Per alleggerire un po’ il tema e allo scopo di proporlo all’interno degli argomenti che solitamente trattiamo sulla nostra rivista, ci piace ricordare che molte forme di demenza hanno origine vascolare. Sono insulti cerebrali che si sviluppano in seguito a malattia cardiovascolare, pertanto a differenza di altre forme di demenze che non lo sono, le forme vascolari si possono prevenire al pari di qualsiasi altra malattia che affligge cuore e arterie. Non ha origine vascolare il morbo di Alzheimer. Infatti, nel 99% dei casi, l’Alzheimer è legato all’alterazione del metabolismo di una proteina, (detta APP) che, per ragioni ancora non chiare, prende una via sbagliata e porta alla formazione di una sostanza neurotossica – la beta amiloide – che accumulandosi lentamente nel cervello porta il cervello a una morte neuronale progressiva. Il morbo di Alzheimer copre il 60-80% dei casi di demenza. Subito dopo viene la demenza vascolare. Quella, per capirci, che si sviluppa in seguito a un danno cerebrale, da un’ischemia o dalla forma più grave e debilitante di questa, classificata come ictus.

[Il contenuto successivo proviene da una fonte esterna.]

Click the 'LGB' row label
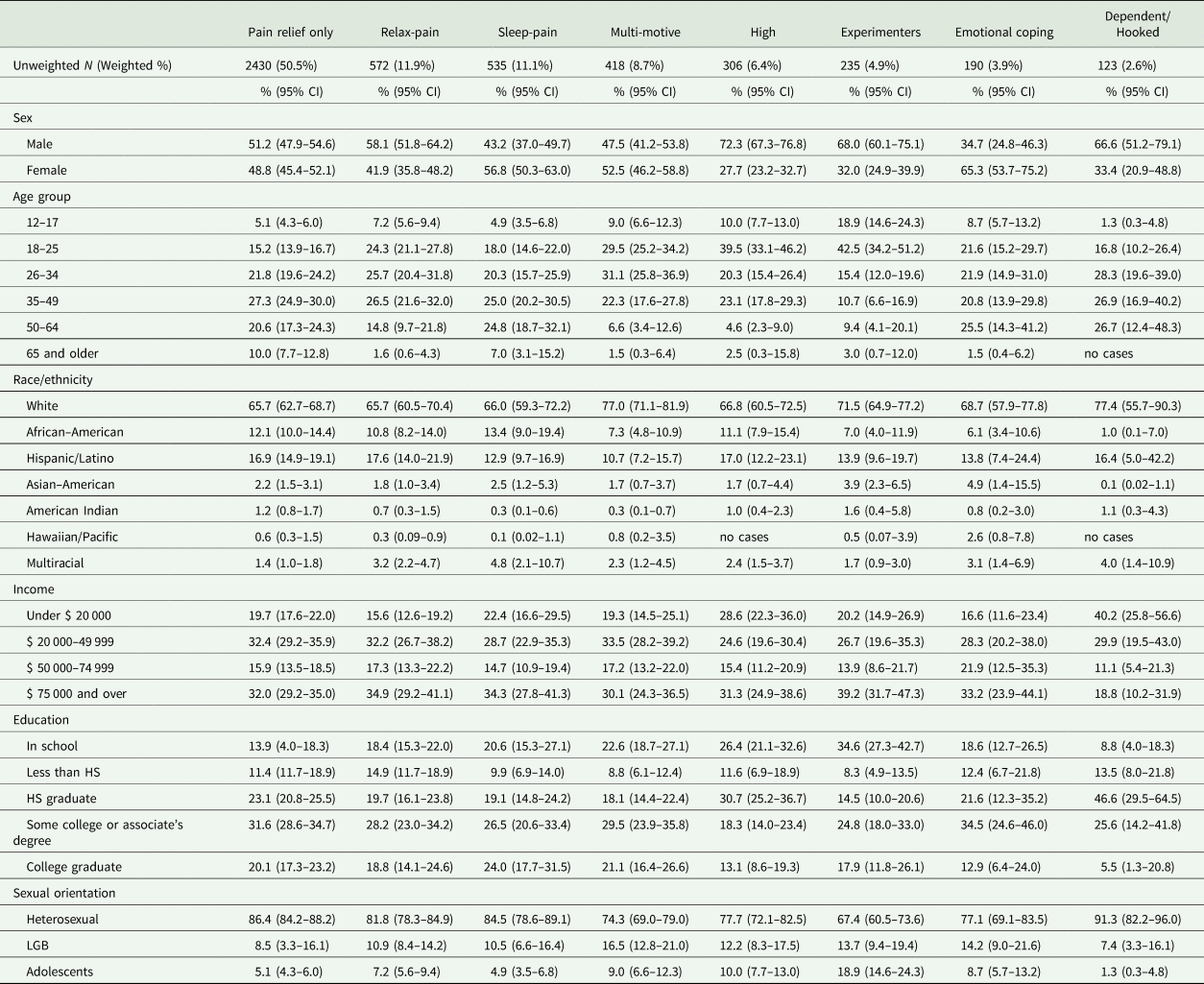Screen dimensions: 1204x984 point(37,946)
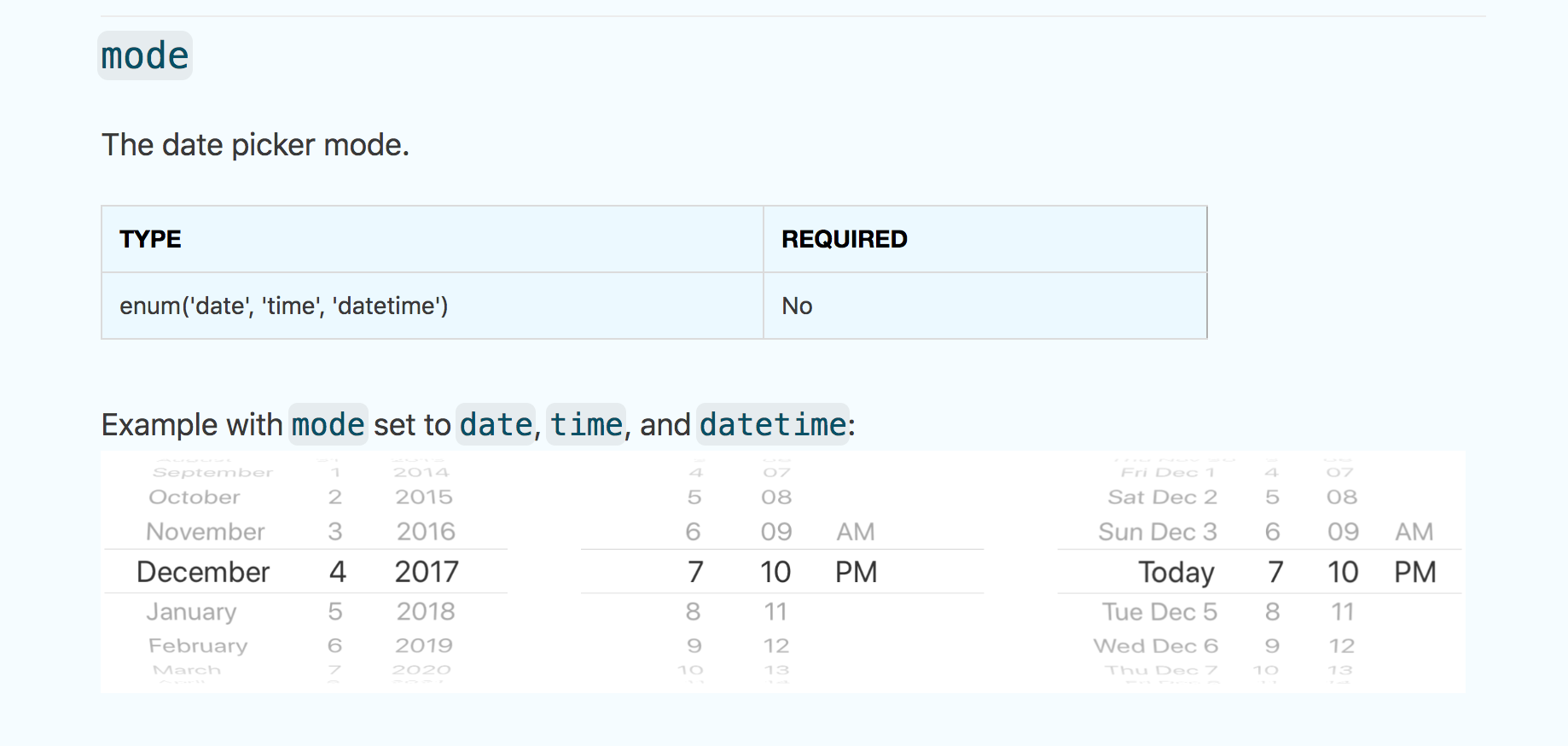Image resolution: width=1568 pixels, height=746 pixels.
Task: Click the enum('date', 'time', 'datetime') cell
Action: (x=283, y=306)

Quanto ai fattori di rischio cardiovascolare, quelli accertati sono ipertensione, eccessivo consumo di alcol, fumo, obesità e scarsa attività motoria. A questi se ne aggiungono altri di più chiara matrice socioculturale: la bassa scolarità, l’isolamento sociale e l’inquinamento dell’aria. Curioso che la bassa scolarità sia un fattore di rischio per la demenza. A parere degli esperti, chi studia e tiene il cervello allenato, attiva maggiormente le proprie sinapsi, ovvero le relazioni tra i neuroni alla base delle capacità cognitive. Un processo di segno opposto all’annebbiamento neuronale proprio delle demenze. Allo stesso modo, le persone con deficit dell’udito possono trovarsi svantaggiate di fronte all’incalzare della demenza, in quanto, a causa del disturbo dell’udito soffrono di una riduzione degli stimoli sensoriali senza i quali, o avendone meno del dovuto, mettono in crisi il patrimonio delle sinapsi.

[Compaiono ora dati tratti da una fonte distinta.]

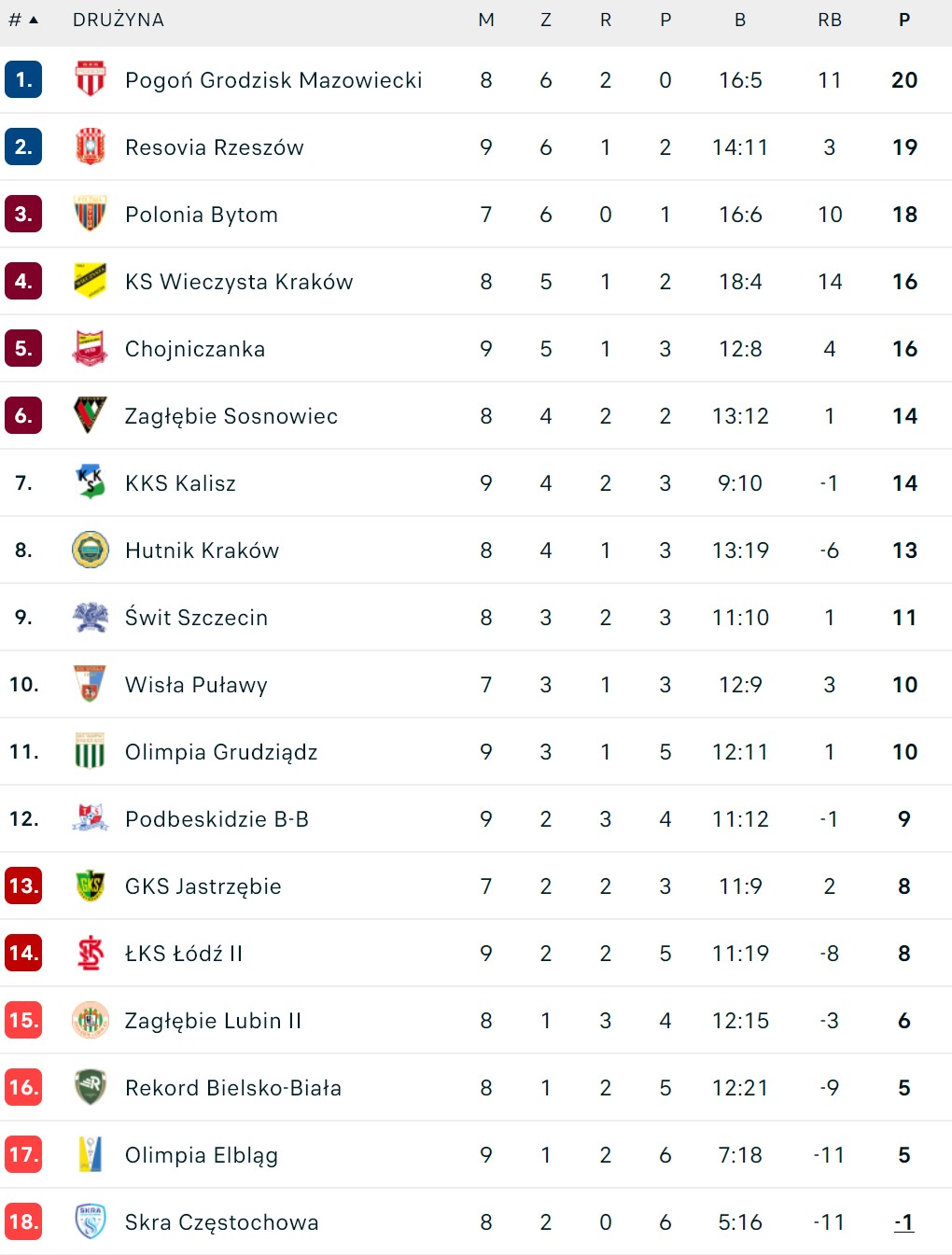
Task: Sort standings by points column header
Action: click(x=904, y=20)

A parere del professor Giovanni B. Frisoni, docente di Neuroscienze cliniche all’università di Ginevra, Svizzera, il 40% dei casi di demenza potrebbero scomparire o rallentare al migliorare degli stili di vita e dell’ambiente. Questo vorrebbe dire – seguendo il filo del suo discorso, così come l’ha esposto in un’intervista radiofonica – che su 10 mila nuovi casi di demenza al mese in Italia, 4 mila potrebbero essere evitati riducendo l’impatto dei fattori di rischio appena menzionati. Inoltre, i restanti 6 mila svilupperebbero sì i sintomi della demenza ma più tardivamente. È noto che, a parità di insulto neurodegenerativo, coloro che presentano fattori di rischio per demenza si ammalano alcuni anni prima rispetto a coloro che curano il proprio stile di vita.
Vi sono infine condizioni che possono provocare sintomi di demenza ma che sono reversibili. Fra questi, i più comuni sono i problemi di tiroide e quelli dovuti a carenze vitaminiche.